Any advice for the SO of a recently diagnosed aspie?

The biggest difficulty I have with my closest NT friends and NT lovers has always been this: Autism is an invisible disability, so it's easy for any NT to assume I should be able to do something I can't because, in the NT's eyes, it is identical to something I have no trouble with.

No.

The NTs who really love me all realize that, if I demand out of nowhere an explanation, right now, no matter how inconvenient or tangential or bizarre or irrelevant it may seem, I need that explanation. I can not put it on the table; I can not put that need on hold; I can not "just get over it". Can I fake it?

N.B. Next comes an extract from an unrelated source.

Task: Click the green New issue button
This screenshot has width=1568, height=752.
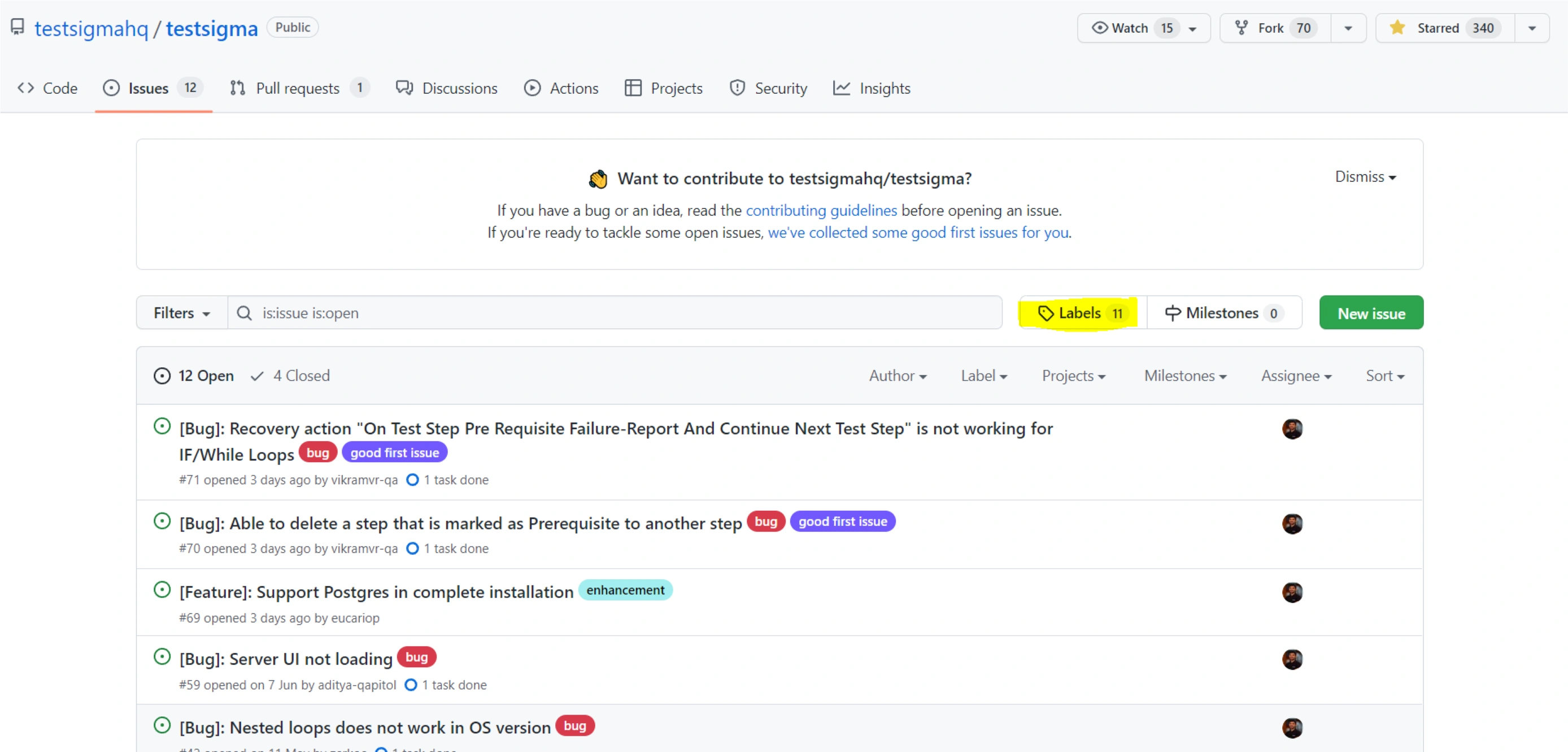Action: (1371, 313)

If absolutely necessary, yes, but only terminating all authenticity with you, possibly permanently.

The only way I was able to be inauthentic enough with you to bypass that logjam was to permanently reclassify you in my mind as a heuristic to solve rather than a human being. Once you require me to be inauthentic with you, you have reformatted me to be inauthentic with you forever. You don't get to pick and choose.

If I'm in the middle of an argument with a woman, and she is so angry she can barely speak and tears are pouring down her face, and suddenly she says something that logjams my brain so I need to ask her Right Then what she means, she needs to answer. Until that logjam is broken, it doesn't matter how much she yells or cries, it doesn't matter how many tears she sheds or how much her cheeks blush with flame, my ability to parse all that nonverbal and verbal data goes on hold and remains on hold until she gives me the answer to my logical, emotionless, cold question. Unless she wants me to permanently reclassify her as a heuristic and no longer as a human being.

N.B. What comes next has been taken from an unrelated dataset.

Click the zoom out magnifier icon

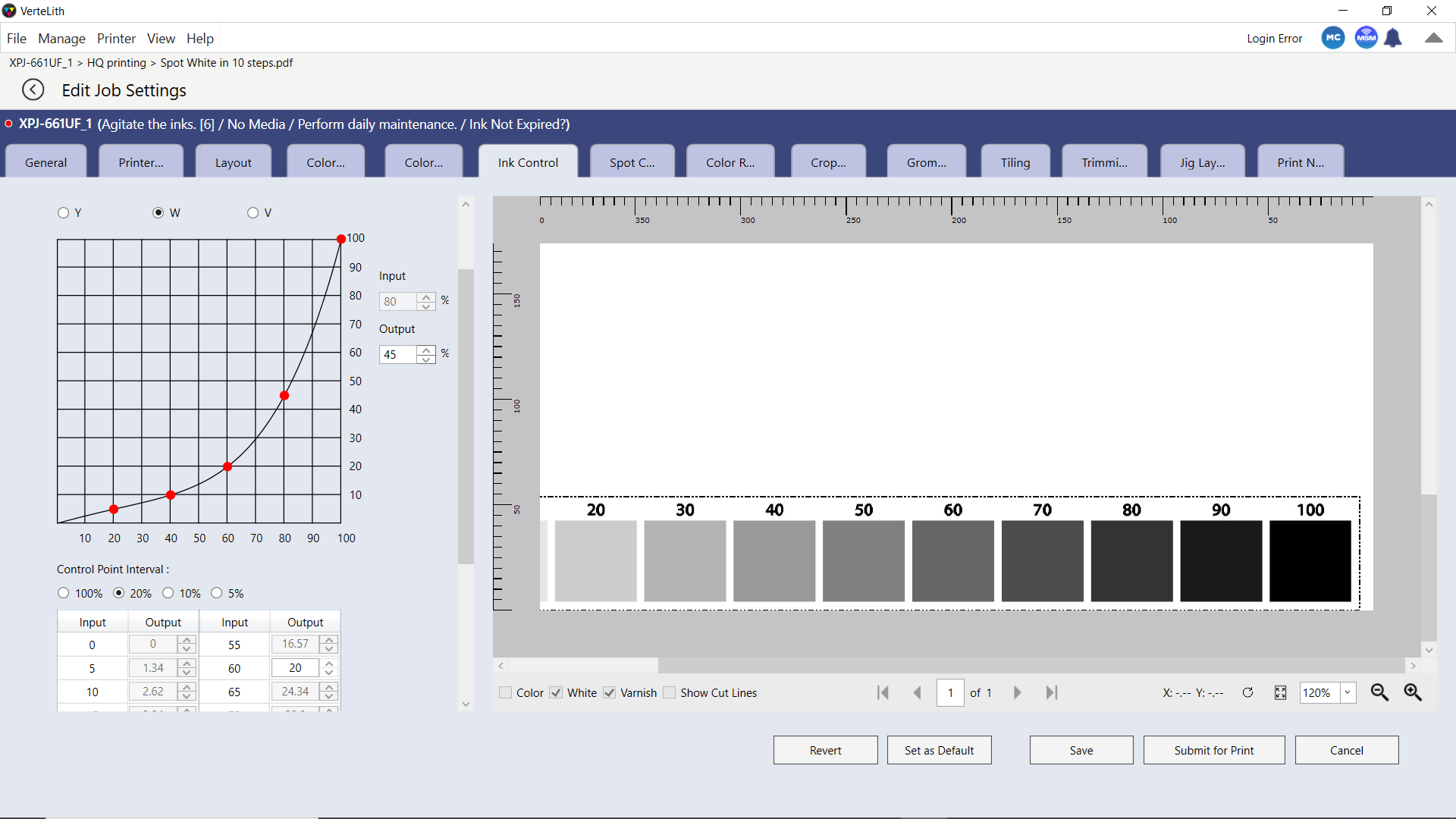coord(1379,692)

And this is not my choice or my conscious desire -- it is my disability, and I can alter it no more easily than a man without eyes can choose by power of will to see or a man without legs can choose by power of will to walk on two organic limbs.

That is the biggest difficulty NT people cause for their ASD friends and lovers. Because our disability is invisible to them, they assume we should be able to alter it when they are crying or feeling rage or simply feeling cranky. It doesn't work that way.

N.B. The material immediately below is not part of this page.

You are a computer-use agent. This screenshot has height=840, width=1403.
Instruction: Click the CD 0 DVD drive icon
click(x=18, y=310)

Feeling hurt by having an aspie ask you in the middle of an argument a coldly logical question is as offensive as feeling hurt by having a blind man fail to notice your blush or feeling hurt by having a paraplegic in a wheelchair feel to get to his feet when you enter a room.

Those three are exactly the same. The fact that ASD is invisible does not make it any less a disability than blindness or paraplegia.